=== Job ===
Update the rows starting at the line that contains "This screenshot has height=200, width=294." and ending at the line that contains "Action: 42,290" by replacing "screenshot" with "capture", leaving everything else unchanged. Reproduce only those lines, and leave the pictures out of your answer.

=== Input material ===
## begin
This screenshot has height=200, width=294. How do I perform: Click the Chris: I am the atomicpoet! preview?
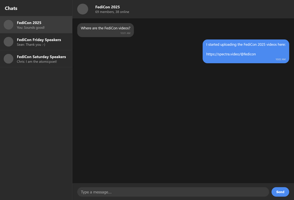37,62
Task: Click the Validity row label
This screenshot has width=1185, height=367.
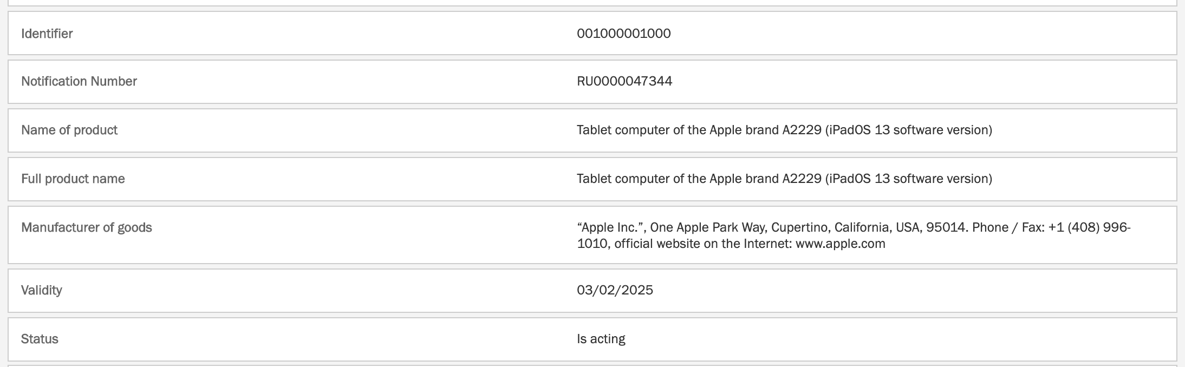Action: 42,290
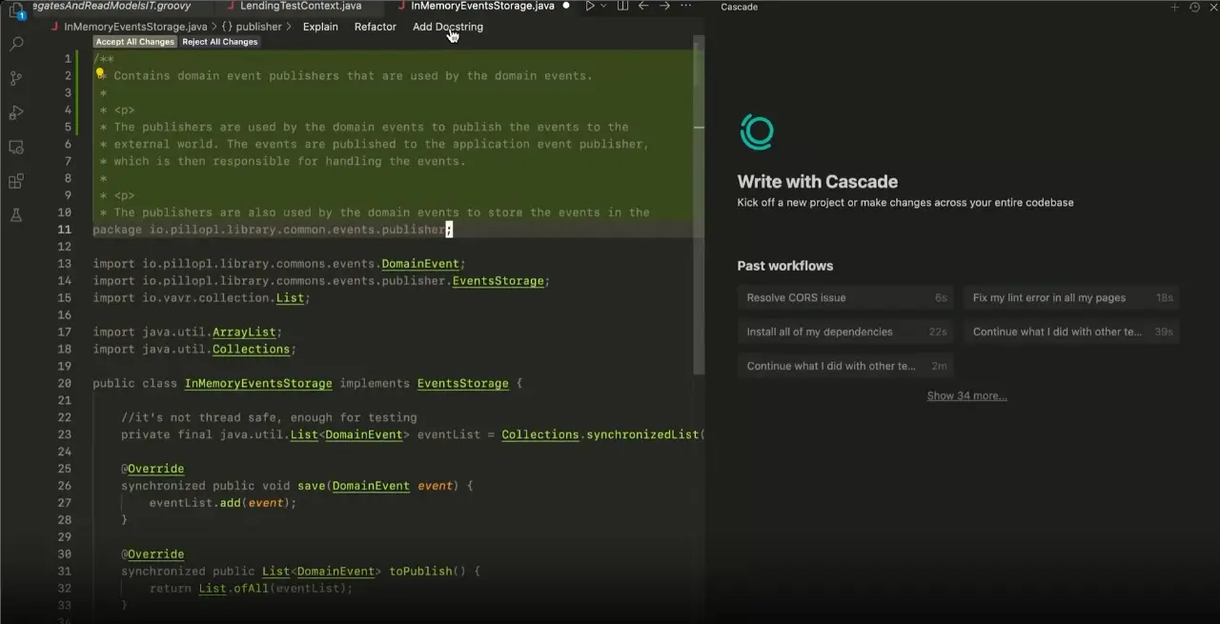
## end
## begin
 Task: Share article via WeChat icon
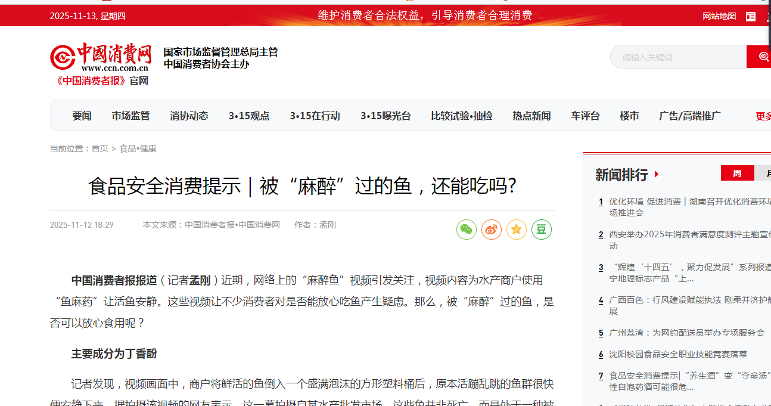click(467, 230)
## end
=== Answer for the task ===
This capture has height=200, width=294. How do I perform: Click the Chris: I am the atomicpoet! preview?
37,62
Task: Click the Validity row label
This capture has width=1185, height=367.
Action: 42,290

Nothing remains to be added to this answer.